Single by Memphis Minnie
- B-side: "Can't Afford to Lose My Man"
- Released: 1941
- Recorded: May 21, 1941
- Genre: Blues
- Label: Okeh
- Songwriter: Lawlar (credited on original record)
- Producer: Lester Melrose

= Me and My Chauffeur Blues =

"Me and My Chauffeur Blues" is a song written and recorded by blues singer and guitarist Memphis Minnie in 1941. It was added to the U.S. National Recording Registry in 2019. A number of other musicians have recorded the song, or adaptations of it, often under shortened titles.

==Memphis Minnie's song==
Memphis Minnie recorded "Me and My Chauffeur Blues" in Chicago on May 21, 1941, for Okeh Records, with her husband Ernest "Little Son Joe" Lawlars on additional guitar. She used the tune of "Good Morning, School Girl", recorded by John Lee "Sonny Boy" Williamson in 1937. The 78 rpm record listed "Lawlar" as the songwriter, but it is thought Minnie wrote the song herself. Performing rights organizations show both Minnie and Ernest Lawler[sic] as the writers. The song was selected by the Library of Congress in 2019 for preservation in the National Recording Registry for being "culturally, historically, or aesthetically significant".

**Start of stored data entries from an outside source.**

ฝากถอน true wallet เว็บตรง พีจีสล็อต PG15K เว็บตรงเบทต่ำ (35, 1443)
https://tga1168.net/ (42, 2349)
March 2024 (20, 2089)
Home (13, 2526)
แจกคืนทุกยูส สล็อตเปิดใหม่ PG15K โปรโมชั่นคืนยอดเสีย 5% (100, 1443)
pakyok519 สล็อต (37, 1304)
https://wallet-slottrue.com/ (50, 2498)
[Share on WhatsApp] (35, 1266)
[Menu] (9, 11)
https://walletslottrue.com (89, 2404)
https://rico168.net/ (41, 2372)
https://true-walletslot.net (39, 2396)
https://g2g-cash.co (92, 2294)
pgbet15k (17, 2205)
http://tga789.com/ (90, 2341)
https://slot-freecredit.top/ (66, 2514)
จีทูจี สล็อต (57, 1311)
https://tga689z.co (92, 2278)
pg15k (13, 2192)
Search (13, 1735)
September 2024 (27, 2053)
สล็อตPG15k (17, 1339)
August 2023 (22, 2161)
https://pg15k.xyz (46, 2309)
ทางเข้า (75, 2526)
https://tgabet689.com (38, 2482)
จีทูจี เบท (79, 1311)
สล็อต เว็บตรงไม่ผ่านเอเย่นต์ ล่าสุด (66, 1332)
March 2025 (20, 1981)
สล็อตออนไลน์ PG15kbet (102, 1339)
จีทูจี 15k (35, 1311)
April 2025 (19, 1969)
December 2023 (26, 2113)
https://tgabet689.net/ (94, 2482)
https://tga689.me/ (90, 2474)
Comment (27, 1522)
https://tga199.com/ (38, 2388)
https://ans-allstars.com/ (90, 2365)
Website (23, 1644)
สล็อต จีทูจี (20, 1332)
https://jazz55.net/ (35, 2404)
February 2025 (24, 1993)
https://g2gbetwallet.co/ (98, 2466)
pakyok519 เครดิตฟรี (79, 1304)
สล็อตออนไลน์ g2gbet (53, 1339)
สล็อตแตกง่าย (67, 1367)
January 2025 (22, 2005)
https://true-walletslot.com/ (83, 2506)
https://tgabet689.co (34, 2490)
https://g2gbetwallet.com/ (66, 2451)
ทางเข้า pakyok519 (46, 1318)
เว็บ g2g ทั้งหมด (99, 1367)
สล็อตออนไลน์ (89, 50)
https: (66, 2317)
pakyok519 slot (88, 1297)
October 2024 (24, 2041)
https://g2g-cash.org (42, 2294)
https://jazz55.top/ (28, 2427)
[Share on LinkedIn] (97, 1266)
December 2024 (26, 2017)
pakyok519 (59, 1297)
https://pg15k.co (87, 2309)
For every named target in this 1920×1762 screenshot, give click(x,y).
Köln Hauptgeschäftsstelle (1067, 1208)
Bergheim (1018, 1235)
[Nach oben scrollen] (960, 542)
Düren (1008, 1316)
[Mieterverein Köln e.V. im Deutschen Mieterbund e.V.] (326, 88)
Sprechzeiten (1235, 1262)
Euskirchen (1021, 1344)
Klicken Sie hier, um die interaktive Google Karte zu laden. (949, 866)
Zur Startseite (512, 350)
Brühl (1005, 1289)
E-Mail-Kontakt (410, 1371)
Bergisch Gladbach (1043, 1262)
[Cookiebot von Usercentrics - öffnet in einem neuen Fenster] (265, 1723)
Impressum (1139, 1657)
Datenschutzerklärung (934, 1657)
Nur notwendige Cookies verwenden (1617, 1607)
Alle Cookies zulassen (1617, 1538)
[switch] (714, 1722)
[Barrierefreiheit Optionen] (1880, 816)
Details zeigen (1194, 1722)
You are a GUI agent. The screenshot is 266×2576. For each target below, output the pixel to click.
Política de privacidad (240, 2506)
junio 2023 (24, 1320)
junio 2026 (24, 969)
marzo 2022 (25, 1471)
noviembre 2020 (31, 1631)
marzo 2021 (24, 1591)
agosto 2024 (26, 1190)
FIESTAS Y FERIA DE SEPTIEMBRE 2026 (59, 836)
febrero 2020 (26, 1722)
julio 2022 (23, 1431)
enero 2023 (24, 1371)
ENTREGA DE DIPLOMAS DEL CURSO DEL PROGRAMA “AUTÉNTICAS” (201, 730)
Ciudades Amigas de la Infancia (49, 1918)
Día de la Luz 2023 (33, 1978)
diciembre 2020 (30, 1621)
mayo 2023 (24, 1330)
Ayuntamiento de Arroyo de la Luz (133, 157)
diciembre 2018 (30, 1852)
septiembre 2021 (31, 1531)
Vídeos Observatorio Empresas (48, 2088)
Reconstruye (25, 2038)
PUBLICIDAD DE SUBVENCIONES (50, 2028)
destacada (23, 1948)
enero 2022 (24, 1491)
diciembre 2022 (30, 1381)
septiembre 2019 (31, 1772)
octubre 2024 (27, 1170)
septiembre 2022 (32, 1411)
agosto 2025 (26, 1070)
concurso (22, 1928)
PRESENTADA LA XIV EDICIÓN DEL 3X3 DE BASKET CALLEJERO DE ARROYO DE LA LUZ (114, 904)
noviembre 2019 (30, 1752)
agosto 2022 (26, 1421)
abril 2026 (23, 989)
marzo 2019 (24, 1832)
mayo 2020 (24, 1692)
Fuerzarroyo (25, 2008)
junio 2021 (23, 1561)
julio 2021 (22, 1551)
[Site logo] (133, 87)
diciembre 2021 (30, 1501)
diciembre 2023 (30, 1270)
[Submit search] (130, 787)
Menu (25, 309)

==Adaptations by other musicians==
Big Mama Thornton recorded a version of the song as "Me and My Chauffeur" backed by guitarist Johnny Talbot and his band in Berkeley, California, in March 1964 for producer James C. Moore. It was released that year as a single with "Before Day", the only record ever issued on Moore's Sharp label. Moore leased the two tracks to the Bihari brothers, who issued them on a Kent Records single in 1965. Thornton also recorded it with backing by Mississippi Fred McDowell on slide guitar in the recording session for the Big Mama Thornton – In Europe album in London on October 20, 1965. The track was omitted from the original album, but added as a bonus track titled "Chauffeur Blues" on the 2005 CD reissue.

Nina Simone first heard the piece sung by Thornton. Andy Stroud, Simone's husband and manager, adapted it for her and she recorded it as "Chauffeur" on her Let It All Out album, released in February 1966.

Jefferson Airplane recorded a version as "Chauffeur Blues" on the album Jefferson Airplane Takes Off, released in August 1966, with Signe Anderson as the lead vocalist. The album lists Lester Melrose, the influential early blues record producer, as the songwriter. It is performed at a faster tempo than Minnie's version and uses only three of her four verses. Anderson performed the song with strong contralto vocals. According to Jeff Tamarkin, author of Got a Revolution! The Turbulent Flight of Jefferson Airplane, Jorma Kaukonen brought in "Chauffeur Blues" for Signe to sing. It was not included in the repertoire of Jefferson Airplane's early gigs and was performed only occasionally. It was last performed by the Airplane on October 15, 1966, at the concert recorded as Signe's Last. An extended version of the song is included in the remastered version of Jefferson Airplane Takes Off. The blues writer and historian Thomas Millroth claims Memphis Minnie received no royalties from Jefferson Airplane.

Versions of the song have been recorded by a number of other artists.